As Katherine is pulled back into seeing her family- pulled because she dreads going- she must face her past mistakes and the tragedy that propelled her from home.  Raised with three sisters and two brothers, it is a large family to whom she is returning.  There are her siblings, their spouses and ex-spouses, as well as their children, grandchildren and even great-grandchildren.  In a time and place where teen pregnancy was common, there are fewer years between the generations.  One complaint I had about the first half of this book was the difficulty I had keeping the sisters straight.  They are named Karla- Jean, Kendra-Sue, Katie-Lee (Katherine), and Karen-Anne.  This added to the overall feeling of the book, but it did take me a little while to remember who each one was.  Part of this confusion, especially when it comes to meeting all of the extended family, may have been intentional as Katherine herself has trouble remembering to whom each niece and nephew belong.

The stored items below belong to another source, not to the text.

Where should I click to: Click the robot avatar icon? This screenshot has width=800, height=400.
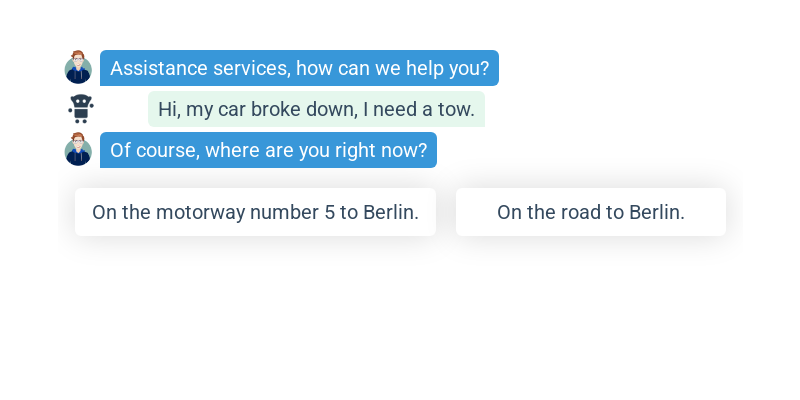tap(81, 109)
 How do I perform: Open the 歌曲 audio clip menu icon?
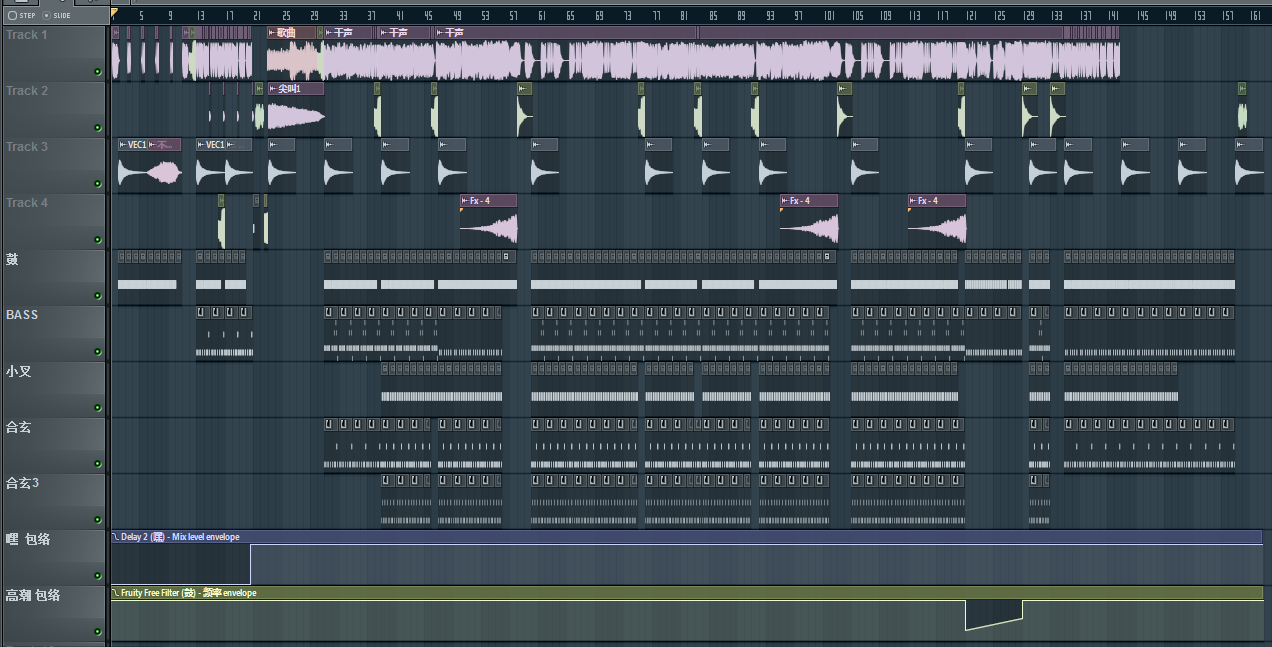pyautogui.click(x=272, y=33)
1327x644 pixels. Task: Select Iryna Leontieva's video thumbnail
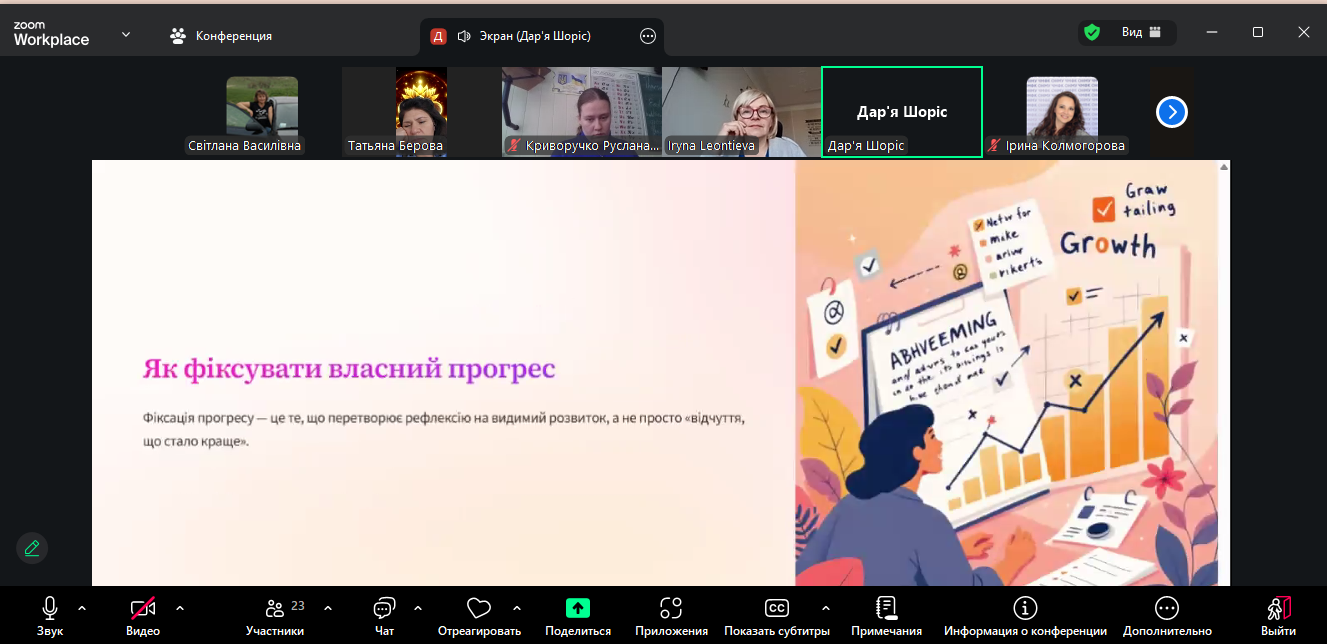tap(741, 111)
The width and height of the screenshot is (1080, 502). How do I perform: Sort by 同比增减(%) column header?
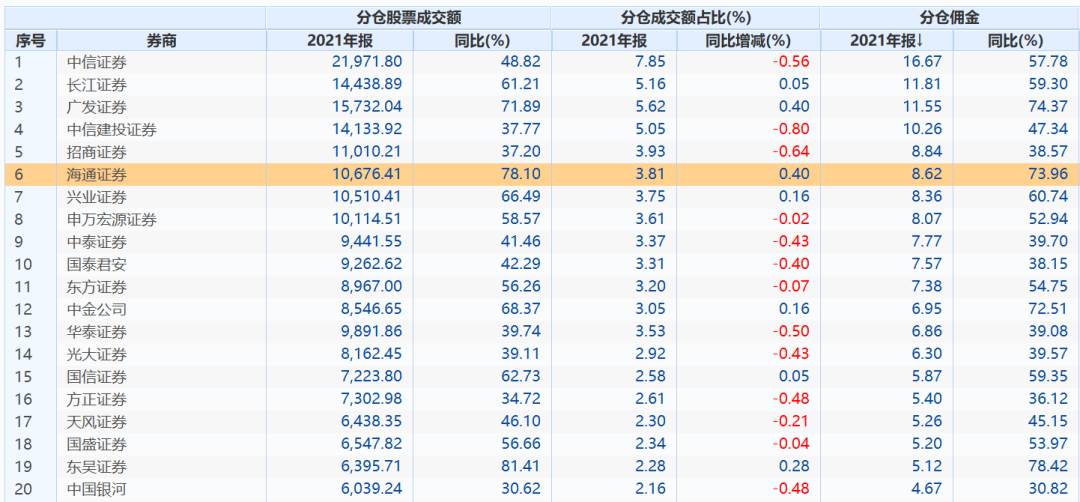(x=748, y=41)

I enjoyed reading this book and it kept me turning the pages, but it was not a happy book to read.  There is a lot of sadness and dissatisfaction with life, but there is also the bond of family and it ends with hope.  And reading it left me with a craving for Popeye's chicken.

Thursday, October 9, 2014

The Man in the Window by Jon Cohen


The Man in the Window by Jon Cohen features a cast of characters all living in one small town with a monster.  Of course, Louis isn't really a monster, but some of his neighbors have begun to think of him that way.  As a teenager, Louis was terribly burned in a fire that caused his face to become unrecognizable.  His mother and father, Atlas and Grace have spent the last sixteen years caring for him, but Louis has become a recluse.  He is never without his hat and purple scarf even at home and he almost never leaves the house.  Iris, a nurse that will soon be meeting Louis, thinks of herself as a kind of monster.  What most people would likely interpret as unattractive she deems repulsive, but she refuses to let it stop her.  She is a successful nurse and she enjoys her work.  She is fairly new to town, having moved into her father's home to care for him after the passing of her mother and so knows nothing of the man in the window.

I was really excited about this book for the first several chapters.  I hadn't gotten very far into it before I started thinking about who on my Christmas list needed to receive their own copy.  The book begins with Atlas's death.  It happens rather early so I hope that isn't too much of a spoiler for you.   One of the first things I loved so much about this book was that Gracie refused to provide "appropriate" clothing to the funeral director for her husband.  Instead she insisted her husband be dressed in his favorite clothes- "a flannel work shirt, a pair of corduroys thin at the knees, gray cotton socks, and an old pair of Hush Puppies."  When pressed about it Gracie had this to say:  "My husband, I guarantee you, Mr. Rose, does not wish to travel through eternity in a necktie and a pair of shiny shoes pressing on his bunions."  I adore that this character would think of such a thing.  She loved her husband so much that she didn't want him to be uncomfortable, even in death.   Reflecting on their marriage, Gracie recalled the many times Atlas would tell her, "Gracie, I hope to God I go before you do."  He simply could not stand to live without her by his side.  Gracie's response was "Atlas, neither of us is going to go.  They make special allowances for people like us."  I love that.

The storytelling in the first half of the book had me fascinated, but it languished in the middle.  It became slow and lost much of it's spark.  It always makes me sad when a book doesn't turn out to be as good as I had hoped it would be.  Just near the end, it picked up pace and I was able to enjoy it again, but it never did get back to what it was in the beginning.